**Aufgaben**
a – Nenne alle Sätze aus dem Text zur Zeichensprache mit Kindern, in denen „Zeichen“ als eigenständiges Wort vorkommt. Zusammensetzungen wie „Zeichensprache“ zählen nicht.
b – Beantworte anhand des Textes zur Zeichensprache mit Kindern die folgenden Fragen jeweils kurz:
(i) Woraus geht die Bedeutung der Zeichen laut Text normalerweise hervor?
(ii) In welchem Alter haben die Kinder ihre ersten Zeichen gemacht?
(iii) Womit wird die Zeichensprache im letzten Satz verglichen?
c – Zitiere aus dem Text zur Zeichensprache mit Kindern wortgetreu den Abschnitt von „Es gibt Zeichen, die“ bis einschließlich „hast du gemacht?“.

**Textauszug**
Wo siehst du Schwachstellen dieses Konzeptes?
Es gibt Zeichen, die zwei Bedeutungen haben oder sehr ähnlich sind. Da Babys und Kleinkinder mit der Motorik noch nicht so weit sind, kann es zu Verwechslungen kommen oder man muss manchmal raten. Aber normalerweise geht die Bedeutung aus dem Kontext hervor.
Manche Eltern befürchten, dass ihr Kind durch das Erlernen der Zeichensprache später sprechen lernen könnte. Welche Erfahrungen hast du gemacht?
Unsere Kinder haben mit etwa zehn Monaten die ersten Zeichen gemacht, die dann bei jedem mit spätestens eineinhalb Jahren immer mehr durch Wörter verdrängt wurden. Sie werden zudem zweisprachig erzogen, weshalb wir eigentlich erwartet hätten, dass sie später sprechen lernen würden. Haben sie aber nicht. Ich kann diese Befürchtung also nicht bestätigen und kenne auch keine Familie, die Zeichensprache anwenden, auf die das zutrifft. Aus der Sprachentwicklung weiß man, dass man schon früh mit Kindern über Alltägliches sprechen soll. Genau das tun wir mit der Zeichensprache. Mit den Zeichen geben wir ihnen ein Werkzeug an die Hand, mit dem sie viel von sich preisgeben können, noch bevor sie sprechen können. Es ist wie eine Brücke zur Sprache.

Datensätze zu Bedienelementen
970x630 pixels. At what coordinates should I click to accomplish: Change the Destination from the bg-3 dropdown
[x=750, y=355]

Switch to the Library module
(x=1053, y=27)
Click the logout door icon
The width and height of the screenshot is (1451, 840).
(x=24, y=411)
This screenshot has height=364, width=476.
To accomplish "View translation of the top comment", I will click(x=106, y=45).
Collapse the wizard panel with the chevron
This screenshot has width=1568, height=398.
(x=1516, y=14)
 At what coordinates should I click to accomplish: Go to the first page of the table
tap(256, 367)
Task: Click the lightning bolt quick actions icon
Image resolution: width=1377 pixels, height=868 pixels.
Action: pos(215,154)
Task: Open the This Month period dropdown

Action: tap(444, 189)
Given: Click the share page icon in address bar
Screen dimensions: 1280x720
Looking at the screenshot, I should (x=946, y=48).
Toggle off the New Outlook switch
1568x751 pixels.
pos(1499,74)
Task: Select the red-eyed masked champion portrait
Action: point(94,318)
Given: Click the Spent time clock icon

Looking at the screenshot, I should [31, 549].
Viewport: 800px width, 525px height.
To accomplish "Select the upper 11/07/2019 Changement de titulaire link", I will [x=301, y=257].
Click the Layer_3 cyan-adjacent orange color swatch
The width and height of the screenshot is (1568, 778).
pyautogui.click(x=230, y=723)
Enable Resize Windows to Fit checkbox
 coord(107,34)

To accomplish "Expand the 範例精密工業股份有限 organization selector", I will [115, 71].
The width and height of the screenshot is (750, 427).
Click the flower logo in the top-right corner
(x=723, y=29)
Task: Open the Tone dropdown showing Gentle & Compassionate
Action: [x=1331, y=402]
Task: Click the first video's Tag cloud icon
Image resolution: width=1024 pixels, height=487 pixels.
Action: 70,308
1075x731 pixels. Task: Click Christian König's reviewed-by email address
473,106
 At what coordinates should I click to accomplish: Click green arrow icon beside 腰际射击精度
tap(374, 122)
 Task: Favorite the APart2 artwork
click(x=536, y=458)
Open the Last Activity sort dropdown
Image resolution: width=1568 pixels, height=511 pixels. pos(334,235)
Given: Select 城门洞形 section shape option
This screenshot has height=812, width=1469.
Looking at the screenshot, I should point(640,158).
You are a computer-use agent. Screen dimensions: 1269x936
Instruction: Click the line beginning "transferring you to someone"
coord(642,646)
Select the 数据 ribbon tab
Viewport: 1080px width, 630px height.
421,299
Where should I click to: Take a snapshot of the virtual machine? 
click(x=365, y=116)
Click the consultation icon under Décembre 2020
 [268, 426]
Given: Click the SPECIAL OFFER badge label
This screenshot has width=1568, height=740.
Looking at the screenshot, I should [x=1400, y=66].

**Ergebnisse je Aufgabe**
a –
- Es gibt Zeichen, die zwei Bedeutungen haben oder sehr ähnlich sind.
- Unsere Kinder haben mit etwa zehn Monaten die ersten Zeichen gemacht, die dann bei jedem mit spätestens eineinhalb Jahren immer mehr durch Wörter verdrängt wurden.
- Mit den Zeichen geben wir ihnen ein Werkzeug an die Hand, mit dem sie viel von sich preisgeben können, noch bevor sie sprechen können.

b –
(i) Aus dem Kontext.
(ii) Mit etwa zehn Monaten.
(iii) Mit einer Brücke zur Sprache.

c –
Es gibt Zeichen, die zwei Bedeutungen haben oder sehr ähnlich sind. Da Babys und Kleinkinder mit der Motorik noch nicht so weit sind, kann es zu Verwechslungen kommen oder man muss manchmal raten. Aber normalerweise geht die Bedeutung aus dem Kontext hervor.
Manche Eltern befürchten, dass ihr Kind durch das Erlernen der Zeichensprache später sprechen lernen könnte. Welche Erfahrungen hast du gemacht?